- **Extract**
*** Block opens ***

Watch Education – What Is The Difference Between A Caller And A Flyer (Traveller) GMT?

by Sameera Gamage

After a new GMT watch? Understanding the difference between a caller GMT and a flyer GMT is essential before you go out and buy!

Even in the digital age, one of the most valuable functions in the world of horology is the GMT (Greenwich Mean Time), which allows you to read two to three different timezones in one watch. GMT watches first came about during the time in which commercial flights first started. The first GMT timepieces were designed for pilots who lost track of time back in their home countries. The GMT timepiece would allow the pilots to keep track of their “home timezone” whilst also having the time in their “local timezone”, which is the country or location they are currently in.

Caller GMT – The Seiko Prospex GMT. Read our article on Seiko’s GMT timepiece here!

We wrote an in-depth article on the birth of the GMT while also explaining how it works, which you can find here. In this article, we explore the two different types of GMT: caller and flyer. Before we understand the difference between these two types of GMT watches, here is a brief recap of how a watch is read. On any analog timepiece, the first timezone (or local time) is read through the watch’s regular operation of hour and minute hand on the dial.

The second timezone is then read through an additional hand on the dial, usually coloured red to contrast (can be different colours depending on brand and design) with an arrow-tipped pointer. This extra hand moves around the dial once every 24 hours, rather than the 12 on the dial’s regular hour hand. The difference between a caller GMT and a flyer GMT timepiece is essentially how this additional ‘GMT’ hand is set.

Caller GMT – The Tag Heuer Aquaracer Professional 300 GMT

Let’s first start with the caller GMT timepiece. This version of the GMT features a GMT hand that can be set independently from the operation of the hours and minutes. How this is carried out is through the crown and its different positions. As you pull the crown out to adjust the time as per usual, a caller GMT timepiece will have an additional position in which the GMT hand can be adjusted independently.

How the caller GMT works is when you pull the crown out (the second position) to adjust the normal ‘local time’, the GMT hand will move along at half the pace of the standard hour hand on the dial. This is because, as mentioned earlier, the GMT hand runs on the 24-hour time scale. Once the local time has been set with the hour and minute hands, the GMT hand can now be set to the “second time-zone’.

Caller GMT – The Breitling Avenger Automatic GMT 44. Read our article on this timepiece here!

This is done by pulling the crown out to the first position, where the date is normally adjusted. Rotating the crown in this first position one way will adjust the date while rotating it the other way will adjust the GMT hand. The GMT hand will move one increment at a time, which is essentially hour to hour.

*** Block closes ***

- **Try it**
Continue the article on caller and flyer GMT watches from its last sentence. The data after this point come from a separate source.

- **Dataset extract**
*** Block opens ***

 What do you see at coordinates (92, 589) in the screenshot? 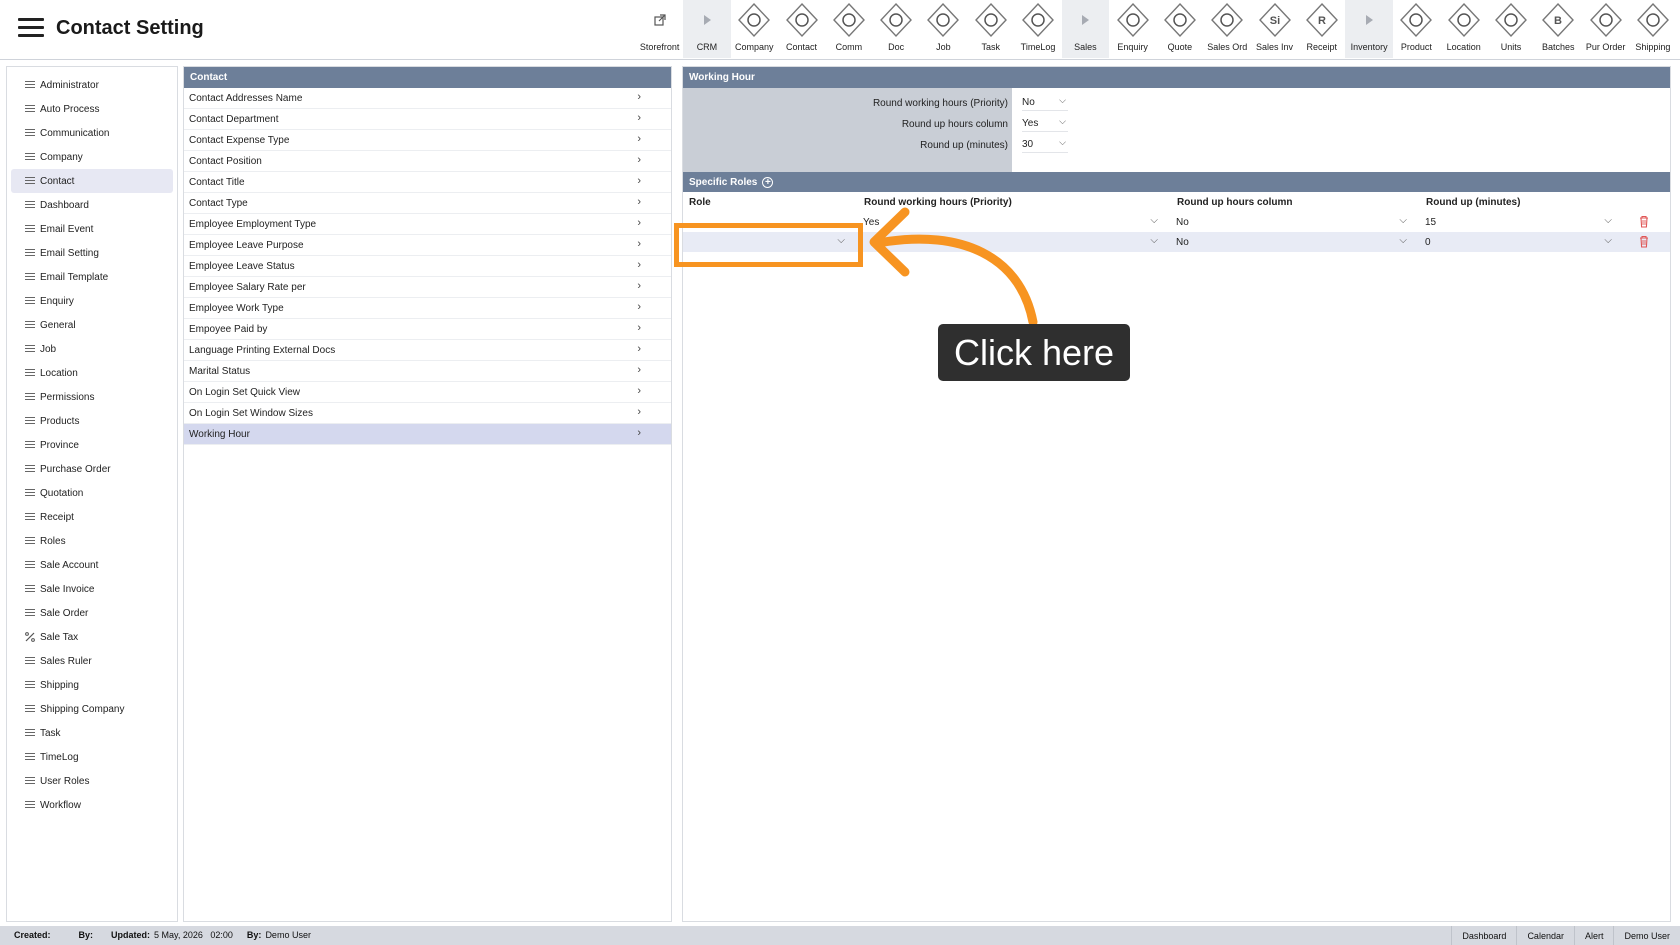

*** Block closes ***

- **Exercise answer**
The caller GMT is most useful when you are based at home and want to check in on other time zones. Why is this so? As explained above, if you adjust the local time from the crown’s second position, the GMT hand will also move. This is not ideal if you want to adjust the local time without affecting the “second timezone”. The most useful application for a caller GMT timepiece is if you have business operations, clients or friends overseas, you can have the local time set as it is and adjust the second time zone independently as needed.

Caller GMT – The Bremont Supermarine GMT Diver. Read our in-depth, hands-on review of this timepiece here!

For example, if you live in Brisbane, Australia, and the time is 10:00 am, but have operations in London, you can leave the local time of 10.00 am as is and adjust the GMT hand to 12 am (as that would be the time in London) on the 24-hour scale independently through the first crown position. Hence, this type of GMT is called “caller”, meaning the watch is more focused on the second time zone. This isn’t ideal as a traveller’s timepiece, as local time is the one that gets adjusted the most.

Flyer GMT – The Rolex GMT-Master II Batman 126710BLNR. Read our in-depth, hands-on review of this timepiece here!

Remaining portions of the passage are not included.